Domenica 29 giugno (solennità dei santi Pietro e Paolo, apostoli) Cristina e Fernando Carallo (Comunità La Pietra Scartata, Diocesi di Lecce, Regione Puglia) commentano il passo del Vangelo secondo Matteo (Mt 16,13-19)
Dal Vangelo secondo Matteo (Mt 16,13-19)
In quel tempo, Gesù, giunto nella regione di Cesarèa di Filippo, domandò ai suoi discepoli: «La gente, chi dice che sia il Figlio dell’uomo?». Risposero: «Alcuni dicono Giovanni il Battista, altri Elìa, altri Geremìa o qualcuno dei profeti». Disse loro: «Ma voi, chi dite che io sia?». Rispose Simon Pietro: «Tu sei il Cristo, il Figlio del Dio vivente». E Gesù gli disse: «Beato sei tu, Simone, figlio di Giona, perché né carne né sangue te lo hanno rivelato, ma il Padre mio che è nei cieli. E io a te dico: tu sei Pietro e su questa pietra edificherò la mia Chiesa e le potenze degli inferi non prevarranno su di essa. A te darò le chiavi del regno dei cieli: tutto ciò che legherai sulla terra sarà legato nei cieli, e tutto ciò che scioglierai sulla terra sarà sciolto nei cieli».
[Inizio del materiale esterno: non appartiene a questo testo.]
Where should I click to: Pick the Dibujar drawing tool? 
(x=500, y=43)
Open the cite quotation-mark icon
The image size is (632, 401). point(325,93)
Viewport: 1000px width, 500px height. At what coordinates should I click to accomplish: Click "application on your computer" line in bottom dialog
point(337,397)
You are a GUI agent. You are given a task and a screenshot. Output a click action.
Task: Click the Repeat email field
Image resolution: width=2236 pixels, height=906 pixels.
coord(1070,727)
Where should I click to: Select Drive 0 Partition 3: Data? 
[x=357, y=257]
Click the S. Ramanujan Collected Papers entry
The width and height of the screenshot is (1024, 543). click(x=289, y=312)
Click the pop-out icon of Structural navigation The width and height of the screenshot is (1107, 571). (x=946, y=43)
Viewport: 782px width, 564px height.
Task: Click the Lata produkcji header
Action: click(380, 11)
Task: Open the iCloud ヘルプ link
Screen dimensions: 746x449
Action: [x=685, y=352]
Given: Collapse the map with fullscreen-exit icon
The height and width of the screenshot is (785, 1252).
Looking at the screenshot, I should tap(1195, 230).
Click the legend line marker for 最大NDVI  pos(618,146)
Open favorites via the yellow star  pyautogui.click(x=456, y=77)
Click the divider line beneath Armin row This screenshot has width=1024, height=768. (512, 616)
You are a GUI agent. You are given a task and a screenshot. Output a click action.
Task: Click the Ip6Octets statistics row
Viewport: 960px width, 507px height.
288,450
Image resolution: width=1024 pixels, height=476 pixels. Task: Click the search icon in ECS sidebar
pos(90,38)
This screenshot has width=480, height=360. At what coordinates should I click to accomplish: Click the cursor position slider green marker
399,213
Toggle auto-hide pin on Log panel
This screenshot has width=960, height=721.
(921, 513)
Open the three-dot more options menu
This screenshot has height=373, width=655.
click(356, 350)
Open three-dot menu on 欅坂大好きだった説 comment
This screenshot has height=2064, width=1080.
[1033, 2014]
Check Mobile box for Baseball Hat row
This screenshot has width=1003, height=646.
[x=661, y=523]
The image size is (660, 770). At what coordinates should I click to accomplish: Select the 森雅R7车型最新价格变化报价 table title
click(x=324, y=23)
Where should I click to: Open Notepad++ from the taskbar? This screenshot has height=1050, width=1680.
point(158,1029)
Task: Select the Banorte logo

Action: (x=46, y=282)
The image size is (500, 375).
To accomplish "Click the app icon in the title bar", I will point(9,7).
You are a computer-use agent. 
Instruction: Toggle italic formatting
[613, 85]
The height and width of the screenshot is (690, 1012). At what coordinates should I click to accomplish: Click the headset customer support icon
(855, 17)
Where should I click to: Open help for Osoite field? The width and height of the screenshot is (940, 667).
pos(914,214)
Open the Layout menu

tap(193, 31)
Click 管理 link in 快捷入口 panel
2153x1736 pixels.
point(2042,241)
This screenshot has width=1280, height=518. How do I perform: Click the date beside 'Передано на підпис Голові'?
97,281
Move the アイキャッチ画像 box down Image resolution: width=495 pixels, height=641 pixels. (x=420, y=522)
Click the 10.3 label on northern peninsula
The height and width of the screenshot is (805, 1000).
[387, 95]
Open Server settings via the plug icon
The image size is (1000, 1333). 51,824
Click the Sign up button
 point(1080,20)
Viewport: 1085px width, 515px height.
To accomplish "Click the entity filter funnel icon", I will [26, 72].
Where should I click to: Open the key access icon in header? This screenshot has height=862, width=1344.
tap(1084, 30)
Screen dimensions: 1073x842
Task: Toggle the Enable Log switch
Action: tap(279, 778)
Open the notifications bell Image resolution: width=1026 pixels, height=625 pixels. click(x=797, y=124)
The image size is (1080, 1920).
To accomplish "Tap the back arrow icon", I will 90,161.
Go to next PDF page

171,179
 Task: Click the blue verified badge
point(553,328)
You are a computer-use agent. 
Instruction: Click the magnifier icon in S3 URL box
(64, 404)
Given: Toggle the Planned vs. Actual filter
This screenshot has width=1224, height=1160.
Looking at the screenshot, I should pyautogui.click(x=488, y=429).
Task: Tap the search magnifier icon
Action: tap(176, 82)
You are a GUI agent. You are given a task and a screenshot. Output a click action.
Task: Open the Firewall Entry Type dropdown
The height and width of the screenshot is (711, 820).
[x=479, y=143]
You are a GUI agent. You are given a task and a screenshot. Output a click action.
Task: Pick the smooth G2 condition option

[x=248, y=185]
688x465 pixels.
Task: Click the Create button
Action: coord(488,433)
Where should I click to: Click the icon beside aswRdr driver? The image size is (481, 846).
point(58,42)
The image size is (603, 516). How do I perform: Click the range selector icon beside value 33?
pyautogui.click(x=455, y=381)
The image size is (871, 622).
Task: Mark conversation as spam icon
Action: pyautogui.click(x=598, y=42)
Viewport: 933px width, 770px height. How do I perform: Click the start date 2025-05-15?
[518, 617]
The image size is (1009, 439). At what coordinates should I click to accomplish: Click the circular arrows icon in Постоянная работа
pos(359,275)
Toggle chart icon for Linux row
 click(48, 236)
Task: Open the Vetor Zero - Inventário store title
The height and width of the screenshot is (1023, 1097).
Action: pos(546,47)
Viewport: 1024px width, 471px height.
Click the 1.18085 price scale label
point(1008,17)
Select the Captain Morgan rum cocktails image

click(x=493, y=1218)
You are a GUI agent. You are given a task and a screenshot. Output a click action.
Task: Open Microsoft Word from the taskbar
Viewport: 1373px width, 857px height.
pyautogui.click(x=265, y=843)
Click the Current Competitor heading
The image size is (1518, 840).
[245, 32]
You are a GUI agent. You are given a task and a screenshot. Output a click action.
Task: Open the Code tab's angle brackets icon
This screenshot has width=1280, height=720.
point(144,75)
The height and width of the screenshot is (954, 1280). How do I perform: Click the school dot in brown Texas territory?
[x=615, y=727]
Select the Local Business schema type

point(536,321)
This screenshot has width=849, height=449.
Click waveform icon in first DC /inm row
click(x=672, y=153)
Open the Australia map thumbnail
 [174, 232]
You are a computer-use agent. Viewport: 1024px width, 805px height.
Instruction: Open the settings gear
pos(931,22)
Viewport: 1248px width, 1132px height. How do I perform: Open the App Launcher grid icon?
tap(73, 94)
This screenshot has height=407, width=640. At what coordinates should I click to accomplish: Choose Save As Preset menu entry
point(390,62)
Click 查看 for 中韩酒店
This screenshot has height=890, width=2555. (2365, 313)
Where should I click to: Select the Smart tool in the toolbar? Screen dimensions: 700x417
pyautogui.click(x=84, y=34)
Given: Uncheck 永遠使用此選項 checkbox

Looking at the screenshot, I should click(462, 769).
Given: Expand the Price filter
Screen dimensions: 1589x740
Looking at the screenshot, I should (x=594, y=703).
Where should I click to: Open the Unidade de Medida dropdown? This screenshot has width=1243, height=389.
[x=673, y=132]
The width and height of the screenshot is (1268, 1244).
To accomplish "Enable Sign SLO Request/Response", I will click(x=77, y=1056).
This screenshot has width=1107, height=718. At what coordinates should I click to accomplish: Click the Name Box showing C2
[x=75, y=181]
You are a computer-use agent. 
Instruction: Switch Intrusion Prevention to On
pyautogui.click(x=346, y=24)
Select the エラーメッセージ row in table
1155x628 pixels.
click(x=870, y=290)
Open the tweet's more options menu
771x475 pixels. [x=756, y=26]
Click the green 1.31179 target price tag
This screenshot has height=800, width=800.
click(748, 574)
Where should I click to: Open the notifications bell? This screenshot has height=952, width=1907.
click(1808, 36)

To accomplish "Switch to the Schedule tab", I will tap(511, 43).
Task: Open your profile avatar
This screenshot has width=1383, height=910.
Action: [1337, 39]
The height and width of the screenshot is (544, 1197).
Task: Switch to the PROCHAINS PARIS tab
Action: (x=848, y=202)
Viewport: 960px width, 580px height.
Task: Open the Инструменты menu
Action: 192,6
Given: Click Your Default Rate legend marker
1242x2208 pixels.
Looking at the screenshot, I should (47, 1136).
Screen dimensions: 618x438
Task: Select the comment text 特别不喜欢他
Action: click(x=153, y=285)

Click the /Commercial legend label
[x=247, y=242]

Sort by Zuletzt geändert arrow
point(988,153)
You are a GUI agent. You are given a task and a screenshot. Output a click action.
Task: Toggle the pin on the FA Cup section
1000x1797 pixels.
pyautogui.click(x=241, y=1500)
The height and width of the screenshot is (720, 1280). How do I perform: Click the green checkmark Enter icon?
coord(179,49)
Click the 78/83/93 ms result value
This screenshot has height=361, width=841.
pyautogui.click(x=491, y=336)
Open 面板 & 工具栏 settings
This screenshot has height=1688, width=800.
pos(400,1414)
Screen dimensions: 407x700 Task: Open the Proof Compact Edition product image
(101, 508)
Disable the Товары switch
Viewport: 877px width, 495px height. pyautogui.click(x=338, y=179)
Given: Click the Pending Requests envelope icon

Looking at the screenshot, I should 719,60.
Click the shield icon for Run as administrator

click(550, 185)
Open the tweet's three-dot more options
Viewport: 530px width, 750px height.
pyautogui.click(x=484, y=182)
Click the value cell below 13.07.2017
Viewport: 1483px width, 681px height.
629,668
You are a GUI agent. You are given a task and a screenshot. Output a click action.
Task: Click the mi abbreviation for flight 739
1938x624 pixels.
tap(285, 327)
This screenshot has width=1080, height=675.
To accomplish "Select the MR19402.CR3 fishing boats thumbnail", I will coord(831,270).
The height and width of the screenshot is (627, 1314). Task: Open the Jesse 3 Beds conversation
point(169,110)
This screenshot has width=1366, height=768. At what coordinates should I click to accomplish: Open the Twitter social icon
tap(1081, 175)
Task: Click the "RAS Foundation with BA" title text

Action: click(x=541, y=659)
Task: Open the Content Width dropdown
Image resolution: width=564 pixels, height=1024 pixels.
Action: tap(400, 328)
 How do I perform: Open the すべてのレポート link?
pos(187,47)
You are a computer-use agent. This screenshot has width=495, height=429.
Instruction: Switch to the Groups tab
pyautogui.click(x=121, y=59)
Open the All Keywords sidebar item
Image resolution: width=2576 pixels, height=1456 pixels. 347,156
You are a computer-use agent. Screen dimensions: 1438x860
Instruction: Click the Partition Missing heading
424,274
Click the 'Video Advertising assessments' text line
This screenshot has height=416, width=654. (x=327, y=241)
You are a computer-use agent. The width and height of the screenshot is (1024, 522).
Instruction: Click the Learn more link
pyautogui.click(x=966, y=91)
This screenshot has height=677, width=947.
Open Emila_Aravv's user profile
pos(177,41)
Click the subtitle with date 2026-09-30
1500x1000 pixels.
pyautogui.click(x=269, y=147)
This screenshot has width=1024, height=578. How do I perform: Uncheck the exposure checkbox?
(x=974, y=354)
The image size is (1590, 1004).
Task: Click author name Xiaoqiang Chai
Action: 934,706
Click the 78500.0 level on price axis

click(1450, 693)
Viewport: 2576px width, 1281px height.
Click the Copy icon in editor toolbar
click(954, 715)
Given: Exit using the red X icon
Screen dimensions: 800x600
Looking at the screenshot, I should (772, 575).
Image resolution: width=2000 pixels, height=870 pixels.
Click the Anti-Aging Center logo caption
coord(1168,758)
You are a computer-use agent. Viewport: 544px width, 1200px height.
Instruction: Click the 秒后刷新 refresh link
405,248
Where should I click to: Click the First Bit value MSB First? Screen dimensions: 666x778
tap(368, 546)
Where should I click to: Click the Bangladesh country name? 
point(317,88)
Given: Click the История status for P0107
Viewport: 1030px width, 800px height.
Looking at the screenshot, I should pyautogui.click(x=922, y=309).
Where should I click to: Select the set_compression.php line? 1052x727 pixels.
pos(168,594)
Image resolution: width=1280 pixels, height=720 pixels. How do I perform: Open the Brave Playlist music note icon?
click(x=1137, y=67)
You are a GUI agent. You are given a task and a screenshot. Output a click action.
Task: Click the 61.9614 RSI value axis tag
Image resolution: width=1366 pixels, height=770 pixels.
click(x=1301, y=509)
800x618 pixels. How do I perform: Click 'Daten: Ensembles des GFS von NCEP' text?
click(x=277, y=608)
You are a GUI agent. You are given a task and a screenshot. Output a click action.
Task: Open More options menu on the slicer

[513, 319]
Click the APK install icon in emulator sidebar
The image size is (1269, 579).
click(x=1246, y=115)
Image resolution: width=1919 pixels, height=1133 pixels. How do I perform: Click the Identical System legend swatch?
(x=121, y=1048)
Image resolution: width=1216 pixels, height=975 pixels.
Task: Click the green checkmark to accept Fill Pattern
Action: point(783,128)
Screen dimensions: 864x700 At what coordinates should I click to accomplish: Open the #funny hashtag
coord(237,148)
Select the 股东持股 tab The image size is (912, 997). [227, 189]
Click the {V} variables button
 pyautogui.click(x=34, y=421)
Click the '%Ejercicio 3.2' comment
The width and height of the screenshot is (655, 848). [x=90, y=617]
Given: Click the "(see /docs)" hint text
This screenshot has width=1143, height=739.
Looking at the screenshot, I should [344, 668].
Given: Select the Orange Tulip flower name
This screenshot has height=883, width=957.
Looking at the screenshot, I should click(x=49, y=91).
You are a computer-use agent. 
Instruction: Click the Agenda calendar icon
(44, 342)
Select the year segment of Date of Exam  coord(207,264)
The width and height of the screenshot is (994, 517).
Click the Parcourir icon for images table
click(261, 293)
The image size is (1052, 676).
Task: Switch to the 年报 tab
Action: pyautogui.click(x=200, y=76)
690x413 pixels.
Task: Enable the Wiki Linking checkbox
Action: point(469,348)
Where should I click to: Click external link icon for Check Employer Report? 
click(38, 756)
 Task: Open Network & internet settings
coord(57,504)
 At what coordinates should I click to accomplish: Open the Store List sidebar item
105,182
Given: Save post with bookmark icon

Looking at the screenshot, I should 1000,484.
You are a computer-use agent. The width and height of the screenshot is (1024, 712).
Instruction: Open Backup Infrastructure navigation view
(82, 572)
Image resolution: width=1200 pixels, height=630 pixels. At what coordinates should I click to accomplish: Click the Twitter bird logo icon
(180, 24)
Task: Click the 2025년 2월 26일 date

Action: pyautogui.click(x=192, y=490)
Il commento di Cristina e Fernando
In questo brano del Vangelo di Matteo, Gesù con le sue domande ci esorta a riflettere. Oggi è il giorno in cui la Chiesa ci invita a far festa per la Cattedra di Pietro. Pietro non era né il più santo, né il più intelligente, ma Gesù lo sceglie per guidare la Chiesa: “Tu sei Pietro e su questa pietra edificherò la mia Chiesa”. La pietra non è l’uomo-Pietro. Nel significato biblico la roccia, è Dio stesso, Simone è chiamato a diventare Pietro, in lui scende una grazia, ma anche un impegno gravoso.
Gesù smuove il cuore dei suoi discepoli con le domande. Egli chiede a loro la gente chi dice che sia Lui. Essi gli rispondono senza problema, per la gente Gesù è un inviato di Dio, ma non è colui che libererà il popolo di Israele. I discepoli hanno trasmesso confusione, con i loro insegnamenti, alla gente. In questo momento arriva la domanda diretta a loro: “Ma voi, chi dite che io sia?”.
In quel “Ma voi” c’è tutto: voi che mi avete seguito, conosciuto avete compreso chi sono? Siete pronti a restare con me?
Gesù li spinge a interrogarsi perché comprendano la chiamata ricevuta e, soprattutto, riconoscano l’identità del Maestro. Quel giorno Pietro risponde per tutti, riconosce la vera identità di Gesù, ma non sa cosa dice, altrimenti non l’avrebbe rinnegato. Nel momento che riconosce la vera identità di Gesù, riceve la sua nuova identità e la nuova chiamata.
Quando accogliamo Gesù nella nostra vita come il Cristo, Figlio del Dio vivente, scopriamo la nostra vera identità e comprendiamo la nostra missione. Questa parola non è rivolta solo a Pietro, ma anche a ciascuno di noi; come Pietro, nella Chiesa tutti abbiamo una missione e siamo tutti pietre vive della casa di Dio.
Ricevere una vocazione non significa indossare una veste o vantarsi di un titolo, ma cambiare il cuore: tutta la persona e tutte le capacità vengono messe al servizio di una storia nuova.
Questo è accaduto a noi genitori adottivi nel momento che abbiamo accettato la sterilità e abbiamo aperto il cuore all’accoglienza: la grazia è entrata in noi dandoci quella identità vera che si riconosce in Cristo Figlio di Dio.
Abbiamo abbracciato così la nostra missione: “Accogliere il bambino abbandonato”.
La sterilità è diventata feconda e tutta la nostra persona, con le sue capacità, è al servizio di una storia nuova che continuiamo a scrivere insieme ai nostri figli, nel nome di Gesù, sulle pagine della vita, dono di Lui per noi.